1. Partial or complete drying of the hybridization reaction on the array slide

• Exposure to air during washing is a common problem encountered by people attempting array analysis for the first time. When miRNA arrays are exposed to air for more than 1–2 sec, it can allow partial drying of the array and problems with blotches, streaks, and dots of signal that are not associated with probe.

• Make sure that the repositories in the hybridization chamber are filled with 1X miRNA Hybridization Buffer to maintain humidity.

• Make sure that the area under the coverslip is completely filled with miRNA hybridization mixture before starting the hybridization.

• Be sure to check the position of the coverslip over each miRNA array just before sealing the hybridization chamber. If a coverslip gets too close to the edge of the slide, the miRNA hybridization mixture can wick under the slide, leaving the miRNA array with insufficient hybridization mixture.

2. Incomplete washing
If there was a problem with washing the array, then repeating the entire wash procedure may help remove the excess signal from the array. Following are some precautions to observe in subsequent experiments to avoid having to re-wash your array:

• Follow the washing procedure exactly, and be sure to completely submerge the miRNA array in wash buffer at each step.
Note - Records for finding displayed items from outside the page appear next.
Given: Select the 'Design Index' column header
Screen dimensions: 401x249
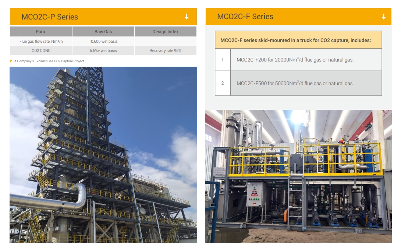Looking at the screenshot, I should point(165,32).
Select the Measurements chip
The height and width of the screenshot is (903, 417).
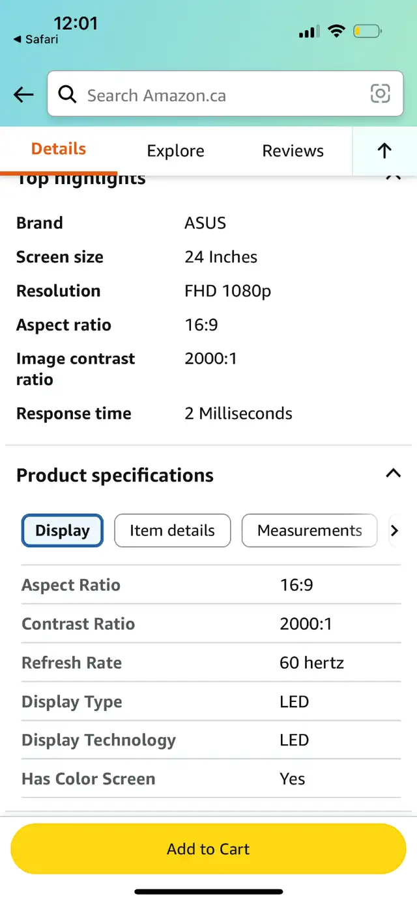pos(309,530)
• Be sure to put the array slides into a clean slide rack when switching them from the Low Stringency Wash to the High Stringency Wash. Otherwise detergent may be carried over, causing detergent residue on the slides.

1. Incomplete reactive dye quenching and removal
If the labeling moiety is not removed by column purification, it can interact nonspecifically with elements on the array. Check the color of the solution of the labeled and purified miRNA. The solution should be clear or lightly tinted. More intense color likely means that uncoupled dye is contaminating the labeled miRNA sample, and it cannot be used for miRNA array hybridization. This could occur if too much fluorescent dye is used in the labeling reaction, or if the glass fiber filter inside the miRNA Labeling Column is not properly positioned and sample bypasses the filter during the purification.

2. Low stringency hybridization conditions
The recommended hybridization temperature is 42°C. Lower temperatures can lead to nonspecific interactions between miRNAs in the sample and probes on the array. If in doubt, verify the incubator temperature with a calibrated thermometer.

3. Total RNA was used to prepare labeled miRNA sample
Labeling total RNA can lead to nonspecific binding to the relatively short probes used for miRNAs. We recommend purifying miRNAs using the flashPAGE Fractionator before labeling to eliminate non-miRNAs from the sample before analysis with the mirVana miRNA Array System. Alternatively miRNA can be isolated using traditional gel electrophoresis [protocol].